The combination of hot temps and high humidity can cause heat exhaustion and heat stroke, but you can take simple precautions such as drinking plenty of fluids, staying in an air-conditioned room and generally staying out of the sun.
If you are spending time outside, take extra precautions like rescheduling your activities for early morning or evening, wearing light, loose fitting clothes and drinking plenty of water. If you’re working outdoors, OSHA recommends that you take a lot of breaks either in the shade or inside an air-conditioned place. Call 911 if you or someone else feels overcome by heat.
Pet owners should keep an eye on their dogs and other animals during hot weather as well. Make sure they have plenty of fresh clean water (in containers protected from the sun) and a shady place to help keep them cool. The ASPCA also advises to take care not to over-exercise your pets and keep them indoors when it’s extremely hot.
If you’re walking your dog outdoors, the same basic safety rules apply to dogs. Exercise early or in the evening. If you’re out in the mid-day heat, walk in shaded areas so they don’t burn their paws on hot asphalt. Test pavement for heat by pressing your palm against it for seven seconds. If it’s too hot for your hand, it will burn your dog’s paws. If the air temperature is 87 degrees, the asphalt is 143 degrees. An egg fries in five minutes at 131F.
Some symptoms of overheating in pets, according to the ASPCA, are excessive panting or difficulty breathing, increased heart and respiratory rate, drooling, mild weakness, stupor or even collapse. And, of course, don’t ever leave a pet in a vehicle in the heat. In just a few minutes, the interior temperature of a closed car can shoot up. It may be a moderately hot 80 degrees outside, but in just 10 minutes, it’ll be 99 degrees inside a vehicle in 10 minutes and a deadly 114 in 30 minutes.
If you’re dog walking, you can get creative finding shade in some local spots, like the old City Park shoofly on Second Street or one of the local restaurants with outside seating (the porch and sideyard of the Mockingbird Café are local favorites. If you prefer a spot beachside, the pavilion at Washington Street offers benches along with breezes off the water.
If you’re poochless, you have even more options. The library is the perfect place to comfortably spend some cool, quiet time on a summer day and so is a local health club.

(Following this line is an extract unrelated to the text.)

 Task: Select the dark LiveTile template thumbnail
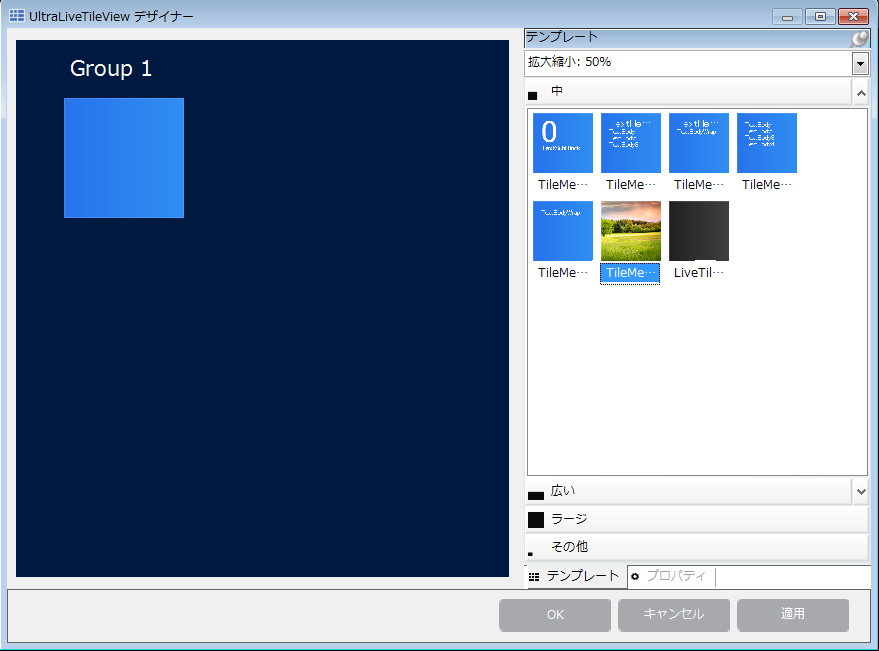(x=698, y=231)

Bike riders (and walkers) can find shady stretches on streets and lots of good places to take a water break around town. I like riding down Third Street, from Washington to Bay Oaks Drive and loop back around. There’s plenty of shade in spots on both sides of Third as well as some less traveled blocks between Main and Ulman and on the grounds of the Depot.
Staying safe outdoors in the grip of summertime takes a bit of preparation but it’s worth the effort to enjoy exercising, socializing and keeping a spoiled dog happy between now and October.